Stub 内部调用 grpc 完成发送功能。

::grpc::Status MasterService::Stub::CreateSession(
    ::grpc::ClientContext* context, const CreateSessionRequest& request,
    CreateSessionResponse* response) {
  return ::grpc::internal::BlockingUnaryCall(
      channel_.get(), rpcmethod_CreateSession_, context, request, response);
}

所以，如果是 GrpcRemoteMaster，则调用流程应该是：GrpcRemoteMaster 接收到 grpc session 的请求，转交给 grpc master service，这期间经历了 GrpcSession -> GrpcRemoteMaster -> GrpcMasterService -> Master -> MasterSession 一系列流程。

4.3 创建

当建立 GrpcSession 时候，create 方法之中会先查找有没有 Master。如果找到了就直接返回 LocalMaster，这部分我们前面介绍过。如果 Lookup 找不到。所以会调用 NewGrpcMaster 生成一个 GrpcRemoteMaster。

/* static */
Status GrpcSession::Create(const SessionOptions& options,
                           std::unique_ptr<GrpcSession>* out_session) {
  std::unique_ptr<GrpcSession> session(new GrpcSession(options));
  std::unique_ptr<MasterInterface> master;
  // For testing, we enable the client to disable the use of the local
  // master registry, so that the RPC stack is exercised.
  if (!options.config.rpc_options().use_rpc_for_inprocess_master()) {
    master = LocalMaster::Lookup(options.target);
  }
  if (!master) {
    SharedGrpcChannelPtr master_channel;
    TF_RETURN_IF_ERROR(
        NewHostPortGrpcChannel(options.target.substr(kSchemePrefixLength),
                               &options.config.rpc_options(), &master_channel));
    // 建立 GrpcRemoteMaster，与远端 Master 交互
    master.reset(NewGrpcMaster(master_channel));
  } else {
    session->is_local_ = true;
  }
  session->SetRemoteMaster(std::move(master));
  *out_session = std::move(session);
  return Status::OK();
}

NewGrpcMaster 方法具体如下：

MasterInterface* NewGrpcMaster(const SharedGrpcChannelPtr& channel) {
  return new GrpcRemoteMaster(channel);
}

5. GrpcMasterService

GrpcMasterService 实现了 RPC 对应的 MasterService。GrpcMasterService 会：

预先了解有哪些本地设备可以给客户使用，也会发现远端设备并且跟踪其统计数据。
维护/管理实时计算图会话（MasterSession），这些会话将调用本地或者远端设备来对收到的计算图进行计算。
会话功能是：对收到的计算图进行分析，剪枝，把节点放到可用设备上，通过调用 RunGraph 在工作者上进行图计算。

5.1 创建

GrpcServer 之中，master_service_ 是 GrpcMasterService 类型的变量。
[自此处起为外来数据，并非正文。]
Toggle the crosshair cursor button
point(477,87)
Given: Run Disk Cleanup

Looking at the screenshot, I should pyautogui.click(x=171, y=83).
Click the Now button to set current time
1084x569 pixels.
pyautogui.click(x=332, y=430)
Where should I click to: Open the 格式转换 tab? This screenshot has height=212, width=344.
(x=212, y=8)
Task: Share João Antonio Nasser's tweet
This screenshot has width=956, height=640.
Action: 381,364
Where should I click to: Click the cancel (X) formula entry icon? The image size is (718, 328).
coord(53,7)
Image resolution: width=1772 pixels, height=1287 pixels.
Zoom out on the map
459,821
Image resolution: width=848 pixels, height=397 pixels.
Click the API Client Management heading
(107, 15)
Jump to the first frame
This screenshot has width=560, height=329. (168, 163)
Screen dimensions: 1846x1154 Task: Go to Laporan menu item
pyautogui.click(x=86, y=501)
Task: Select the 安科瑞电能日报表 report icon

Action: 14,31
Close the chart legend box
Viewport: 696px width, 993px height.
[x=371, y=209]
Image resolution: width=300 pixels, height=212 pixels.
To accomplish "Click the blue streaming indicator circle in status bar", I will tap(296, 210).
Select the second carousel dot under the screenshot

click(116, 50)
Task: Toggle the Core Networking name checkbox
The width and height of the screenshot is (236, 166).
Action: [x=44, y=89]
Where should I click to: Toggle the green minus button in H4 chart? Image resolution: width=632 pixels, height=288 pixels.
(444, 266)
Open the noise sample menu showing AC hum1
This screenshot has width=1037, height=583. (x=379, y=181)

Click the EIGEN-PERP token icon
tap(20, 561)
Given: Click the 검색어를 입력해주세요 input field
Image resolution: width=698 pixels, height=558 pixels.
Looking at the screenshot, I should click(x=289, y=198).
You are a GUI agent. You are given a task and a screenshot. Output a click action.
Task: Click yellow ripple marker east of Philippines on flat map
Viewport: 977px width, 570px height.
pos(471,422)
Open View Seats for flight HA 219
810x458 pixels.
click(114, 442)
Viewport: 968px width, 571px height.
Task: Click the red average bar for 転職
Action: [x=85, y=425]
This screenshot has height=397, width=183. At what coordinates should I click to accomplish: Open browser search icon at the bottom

  // 创建 Master 以及对应的 GrpcMasterService
  master_impl_ = CreateMaster(&master_env_);
  master_service_ = NewGrpcMasterService(master_impl_.get(), config, &builder);

GrpcServer 使用 master_thread_ 线程来执行 GrpcMasterService 的 HandleRPCsLoop方法。

master_thread_.reset(
    env_->StartThread(ThreadOptions(), "TF_master_service",
                      [this] { master_service_->HandleRPCsLoop(); }));

5.2 定义

GrpcMasterService 定义如下，master_impl_ 是 Server 传入的 master 指针，是一个 Master 类的实例：

class GrpcMasterService : public AsyncServiceInterface {
  Master* master_impl_ = nullptr;  // Not owned.
  std::unique_ptr<::grpc::ServerCompletionQueue> cq_;
  grpc::MasterService::AsyncService master_service_;

  mutex mu_;
  bool is_shutdown_ TF_GUARDED_BY(mu_);
  const ConfigProto default_session_config_;
  ::grpc::Alarm* shutdown_alarm_ = nullptr;

  template <class RequestMessage, class ResponseMessage>
  using MasterCall = Call<GrpcMasterService, grpc::MasterService::AsyncService,
                          RequestMessage, ResponseMessage>;
}

GrpcMasterService 初始化时候，会得到 grpc 的消息队列 cq_。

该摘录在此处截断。